Mas, como em tudo, respirar fundo, recuar um passo, analisar o que realmente se passa / passou, sem vieses e sem preconceitos, pode trazer alguma luz à análise.
Ou seja: Formar opinião informada. Construir um pensamento crítico.

Mas para começar, do que se fala aqui?

O QUE É O PROPÓSITO?

É o que mobiliza a empresa para além do óbvio (o lucro).
É uma Estratégia.
É o que estamos dispostos a fazer e, mais importante ainda, aquilo de que estamos dispostos a abdicar.

Não é uma tática.
Não é um jogo de cintura.
Não é Filantropia
Nem sequer uma Causa que “abraçamos” (porque será que as causas e os projetos se “abraçam”?)

Mas há dentro deste conceito várias perspetivas contraditórias, textos conflituantes, autores que se polarizam.

E por isso este é o primeiro de três artigos.
Para poder abarcar algumas destas visões e tecer a partir daí uma conclusão. Nem certa, nem errada. A minha.

Então:

#1  Neste primeiro tomo vou direto à crítica, à desconstrução de mitos.
#2 No segundo tentarei apontar as virtudes.
#3 No terceiro, a súmula, o suco da barbatana, as possibilidades e algumas abordagens desta estratégia.

‘Bora lá:

A FALÊNCIA

Patagonia, Everlane e Toms são alguns exemplos clássicos de marcas com um Propósito puro e duro.
E de corpo e alma, porque o próprio modelo de negócio está assente nele.

  • Na Patagonia é fazer roupa outdoor com respeito pela natureza – Harmonia simbiótica.
  • A Toms, por cada par de alpercatas comprado, oferece outro a comunidades necessitadas – Filantropia de mercado.
  • Na Everlane temos acesso aos bastidores, existe uma transparência radical: o que compram, a quem e por que preço – Rastreabilidade Open Source.
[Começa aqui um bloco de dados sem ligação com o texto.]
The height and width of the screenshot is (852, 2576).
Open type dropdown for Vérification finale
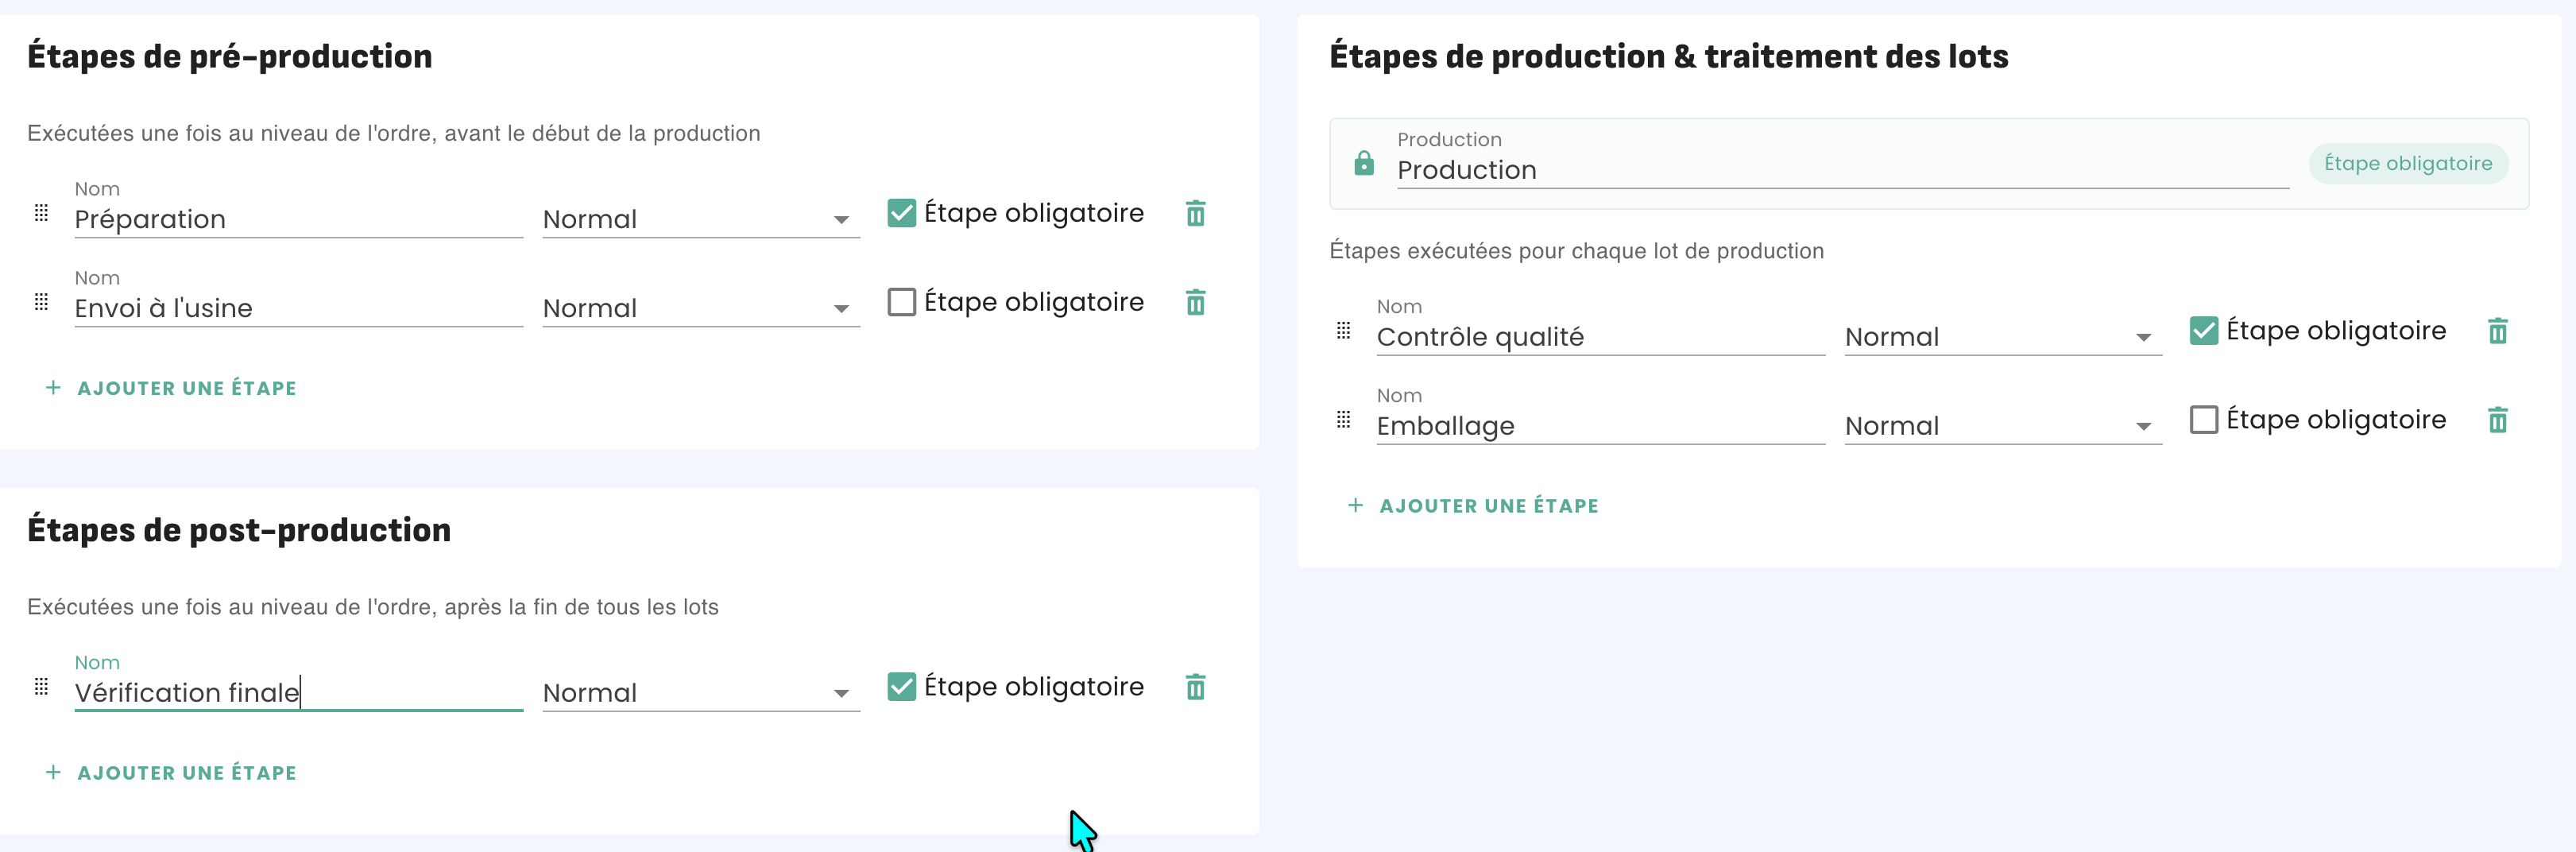coord(700,694)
Mas não se ficam apenas pelo que Pensam ou Dizem. Fazem. Demonstram. Praticam.
Consistentemente e Coerentemente, Sem Conceções, Sem Meios Termos.
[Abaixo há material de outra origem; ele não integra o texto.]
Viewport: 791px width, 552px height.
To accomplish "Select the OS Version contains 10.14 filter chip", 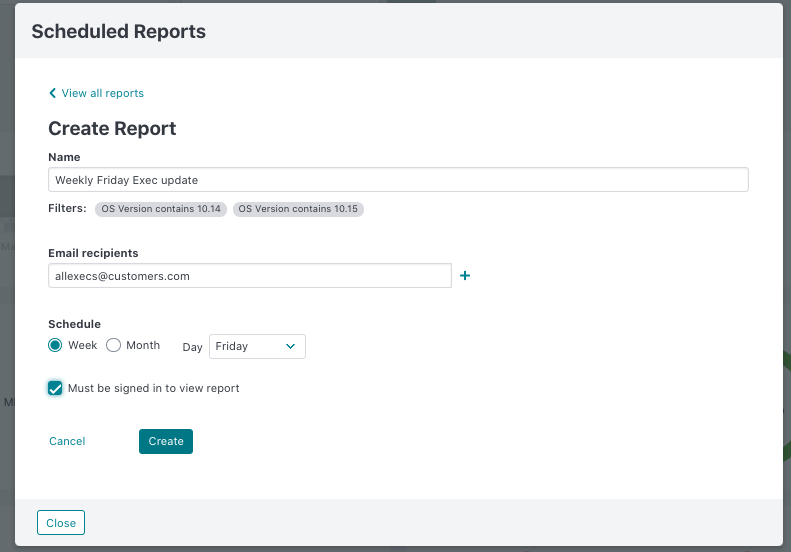I will pyautogui.click(x=161, y=209).
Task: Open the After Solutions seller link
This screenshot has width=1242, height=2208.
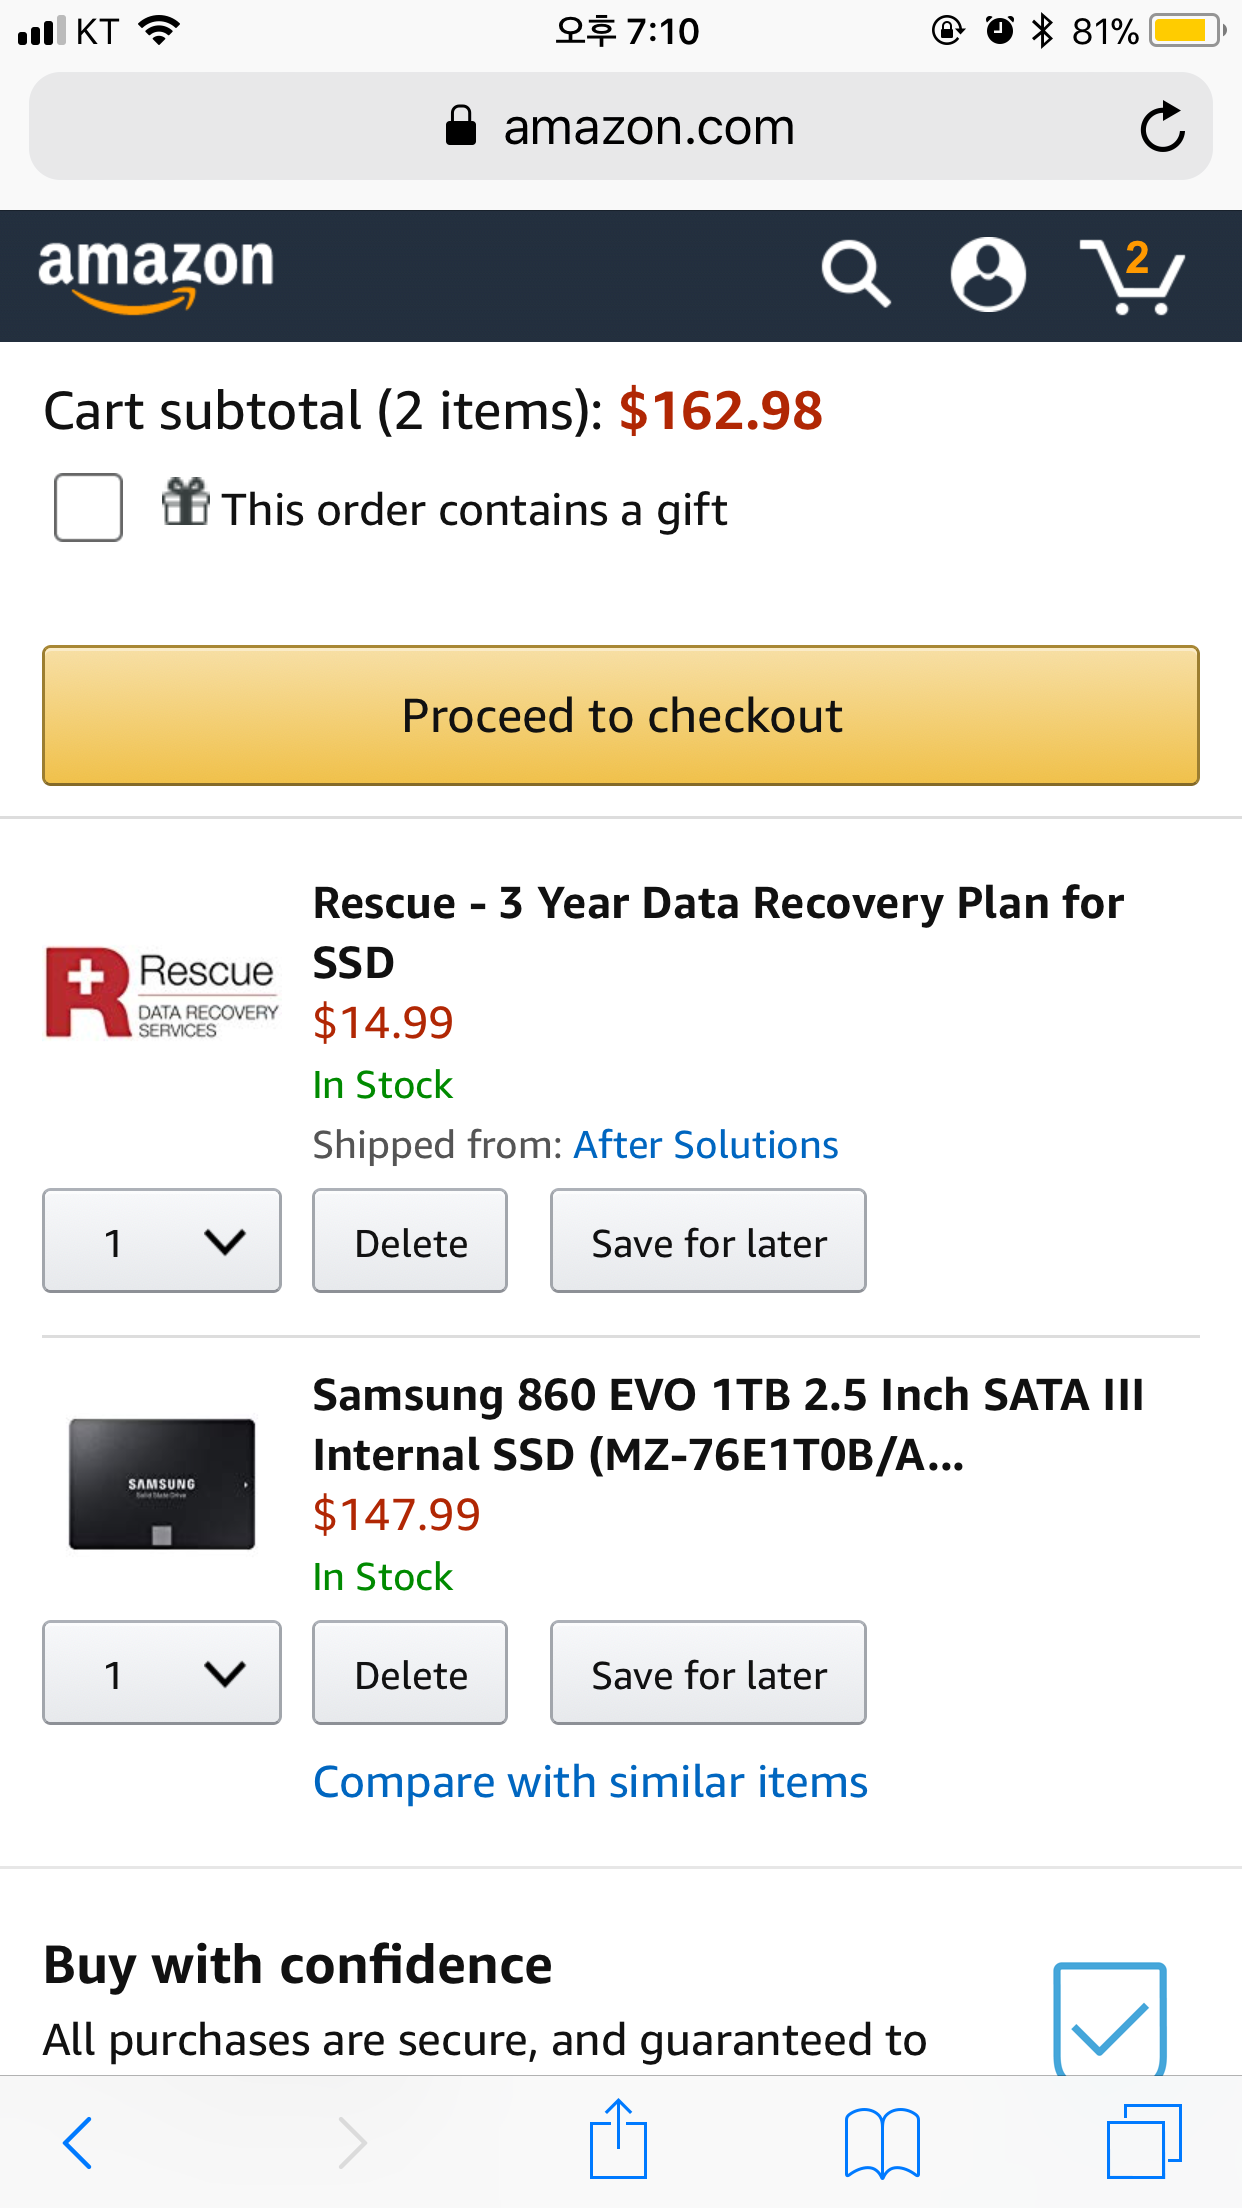Action: coord(705,1145)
A campanha “Don‘t By this Jacket” da Patagonia é o perfeito exemplo.

dont by this jacket patagonia 1

Mas parece que este modelo de tão replicado está a passar um mau bocado.

As pessoas já não se identificam da mesma forma. Porquê?

SATURAÇÃO

A desconfiança (cinismo dirão alguns) perante algumas marcas cresce.

Há uma saturação natural do mercado e consequentemente dos consumidores.

Demasiados canais, demasiadas mensagens.
São novas marcas (e antigas) que a todo o momento apregoam estados de alma tão similares entre eles que parecem saídos de um menu de casos de estudo de sucesso.

FALTA DE COMPROMISSO

Autenticidade | Sustentabilidade | Ambiente | Verde
Hoje em dia encontramos ester termos em entusiamantes Relatórios de Contas juntamente com “EBITDA” e “amortizações”.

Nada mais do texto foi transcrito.